Alignment Analyses in the Varus Osteoarthritic Knee Using Computer Navigation
Osteoarthritic (OA) knees with severe extension varus deformity seem to have correspondingly more severe flexion varus, especially beyond a certain tibiofemoral angle. Clinical measurement of flexion varus and fixed flexion deformity (FFD), which had been difficult to perform because of the spatial alignment of the knee in flexion, was recently made possible with computer navigation.
We conducted a study to evaluate the relationship of extension and flexion varus in OA knees and to determine whether severity of FFD in the sagittal plane correlates with severity of coronal plane varus deformity. The study included 317 consecutive cases of computer-navigated total knee arthroplasty performed on OA knees with varus deformities. Three sets of values were extracted from the navigation data: varus angle at maximal knee extension, 90° knee flexion, and maximal knee extension. Correlation analyses were performed for extension and flexion varus, FFD, and coronal plane deformity.
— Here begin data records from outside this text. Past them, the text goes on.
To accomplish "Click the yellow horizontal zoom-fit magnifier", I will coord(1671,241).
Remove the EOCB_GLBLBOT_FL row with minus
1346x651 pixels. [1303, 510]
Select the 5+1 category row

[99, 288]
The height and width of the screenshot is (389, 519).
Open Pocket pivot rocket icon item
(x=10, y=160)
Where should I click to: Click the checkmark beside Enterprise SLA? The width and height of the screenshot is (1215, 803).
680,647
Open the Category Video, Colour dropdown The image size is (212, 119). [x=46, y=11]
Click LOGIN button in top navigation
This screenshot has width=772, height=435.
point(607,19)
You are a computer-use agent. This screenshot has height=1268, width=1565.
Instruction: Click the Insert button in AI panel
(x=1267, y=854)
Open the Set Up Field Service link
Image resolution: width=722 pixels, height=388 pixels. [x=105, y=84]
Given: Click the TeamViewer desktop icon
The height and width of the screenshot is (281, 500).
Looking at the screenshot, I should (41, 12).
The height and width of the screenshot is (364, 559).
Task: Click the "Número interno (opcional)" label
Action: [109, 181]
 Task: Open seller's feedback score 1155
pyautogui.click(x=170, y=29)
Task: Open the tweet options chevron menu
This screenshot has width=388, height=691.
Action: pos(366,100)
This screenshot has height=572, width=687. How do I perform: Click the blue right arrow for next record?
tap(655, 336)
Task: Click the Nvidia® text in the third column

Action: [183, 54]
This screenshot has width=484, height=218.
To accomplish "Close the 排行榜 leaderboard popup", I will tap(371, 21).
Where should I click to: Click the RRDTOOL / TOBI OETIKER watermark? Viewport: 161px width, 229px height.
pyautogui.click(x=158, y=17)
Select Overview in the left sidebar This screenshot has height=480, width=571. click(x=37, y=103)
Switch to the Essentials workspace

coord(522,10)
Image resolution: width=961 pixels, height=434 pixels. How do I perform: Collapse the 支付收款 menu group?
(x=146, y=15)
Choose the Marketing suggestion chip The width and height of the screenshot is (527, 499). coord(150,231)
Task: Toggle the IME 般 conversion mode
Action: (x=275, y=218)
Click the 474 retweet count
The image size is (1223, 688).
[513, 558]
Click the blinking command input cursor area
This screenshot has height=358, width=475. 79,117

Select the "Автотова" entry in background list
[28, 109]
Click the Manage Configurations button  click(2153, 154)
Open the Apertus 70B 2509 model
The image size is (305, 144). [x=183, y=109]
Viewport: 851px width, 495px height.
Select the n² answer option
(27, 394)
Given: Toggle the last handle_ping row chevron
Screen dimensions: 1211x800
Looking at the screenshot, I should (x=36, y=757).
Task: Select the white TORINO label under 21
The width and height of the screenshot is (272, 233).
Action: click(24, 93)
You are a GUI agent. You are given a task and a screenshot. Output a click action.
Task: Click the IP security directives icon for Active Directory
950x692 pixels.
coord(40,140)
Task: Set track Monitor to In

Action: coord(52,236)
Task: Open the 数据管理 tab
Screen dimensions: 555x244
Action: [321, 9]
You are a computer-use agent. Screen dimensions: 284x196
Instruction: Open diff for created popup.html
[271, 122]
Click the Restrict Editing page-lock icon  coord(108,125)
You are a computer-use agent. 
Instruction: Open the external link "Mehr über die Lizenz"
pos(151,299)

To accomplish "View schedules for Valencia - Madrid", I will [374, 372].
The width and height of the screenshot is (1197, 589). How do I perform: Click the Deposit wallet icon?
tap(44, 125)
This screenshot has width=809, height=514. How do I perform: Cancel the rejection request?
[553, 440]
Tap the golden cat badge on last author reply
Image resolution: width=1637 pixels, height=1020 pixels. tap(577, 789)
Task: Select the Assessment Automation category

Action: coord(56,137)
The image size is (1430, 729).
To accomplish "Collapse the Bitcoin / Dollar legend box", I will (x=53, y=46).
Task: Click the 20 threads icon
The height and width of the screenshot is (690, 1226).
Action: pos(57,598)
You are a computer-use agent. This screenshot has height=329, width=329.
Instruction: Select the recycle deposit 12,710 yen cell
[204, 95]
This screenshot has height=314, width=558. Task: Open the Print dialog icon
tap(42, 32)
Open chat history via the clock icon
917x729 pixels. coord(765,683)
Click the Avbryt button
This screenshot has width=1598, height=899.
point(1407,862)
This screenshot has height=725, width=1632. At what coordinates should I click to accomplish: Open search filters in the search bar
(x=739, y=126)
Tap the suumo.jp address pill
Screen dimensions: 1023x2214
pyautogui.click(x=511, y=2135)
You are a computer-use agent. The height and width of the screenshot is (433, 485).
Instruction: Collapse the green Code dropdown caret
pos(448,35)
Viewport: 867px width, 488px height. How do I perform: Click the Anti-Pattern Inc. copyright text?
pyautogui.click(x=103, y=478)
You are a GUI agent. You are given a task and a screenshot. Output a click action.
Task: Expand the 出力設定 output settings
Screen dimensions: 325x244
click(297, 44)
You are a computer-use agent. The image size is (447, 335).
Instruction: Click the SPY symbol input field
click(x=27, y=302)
OA knees with extension varus of more than 10° had an incremental likelihood of more severe flexion varus. When the extension varus angle exceeded 20°, probability became almost certainty. There was no correlation between FFD and coronal plane varus deformity.
The strengths of this study are that it was a single-surgeon series with knee data from consecutive patients who had computer-navigated TKA. Patient data were prospectively generated from the navigation software and retrospectively analyzed. All navigation alignment was performed by a single surgeon, thereby eliminating examination bias during the time knee alignment data were being obtained. The study was adequately powered and had a large number of patients for data analysis. The authors believe that this is the first study to analyze alignment in both the coronal and sagittal plane in varus OA knees.
We acknowledge a few limitations in our study. Although several investigators have found that navigation can be used to achieve accurate postoperative alignment,10,15,16 subtle errors may be inadvertently introduced at different points of alignment measurement. These error points include identification of visually selected anatomical landmarks; kinematic registration of hip, knee, and ankle; and intraoperative changes in the navigation environment (eg, inadvertent movement of pins or rigid bodies). In addition, different surgeons have different techniques for kinematic registration. However, the surgeries in our study were performed by the same surgeon, so this confounding factor was effectively removed. Another limitation was that navigation alignment was obtained during surgery, when patients were under anesthesia and in a supine, non-weight-bearing position, whereas routine clinical weight-bearing radiographs are taken with nonanesthetized patients and this might overestimate the deformities intraoperatively. However, all parameters were measured in the same patient under the same anesthetic effects, so this should not have affected the analyses. Most surgeons would make an intraoperative assessment of the severity of any deformity before the surgery proper anyway. Nevertheless, some authors have found that knee alignment obtained with intraoperative navigation correlated well with alignment obtained with weight-bearing radiographs.17,18
Conclusion
Our study results showed that, in OA varus knees, extension varus highly correlated with flexion varus. However, there was no correlation between FFD and coronal plane varus deformity.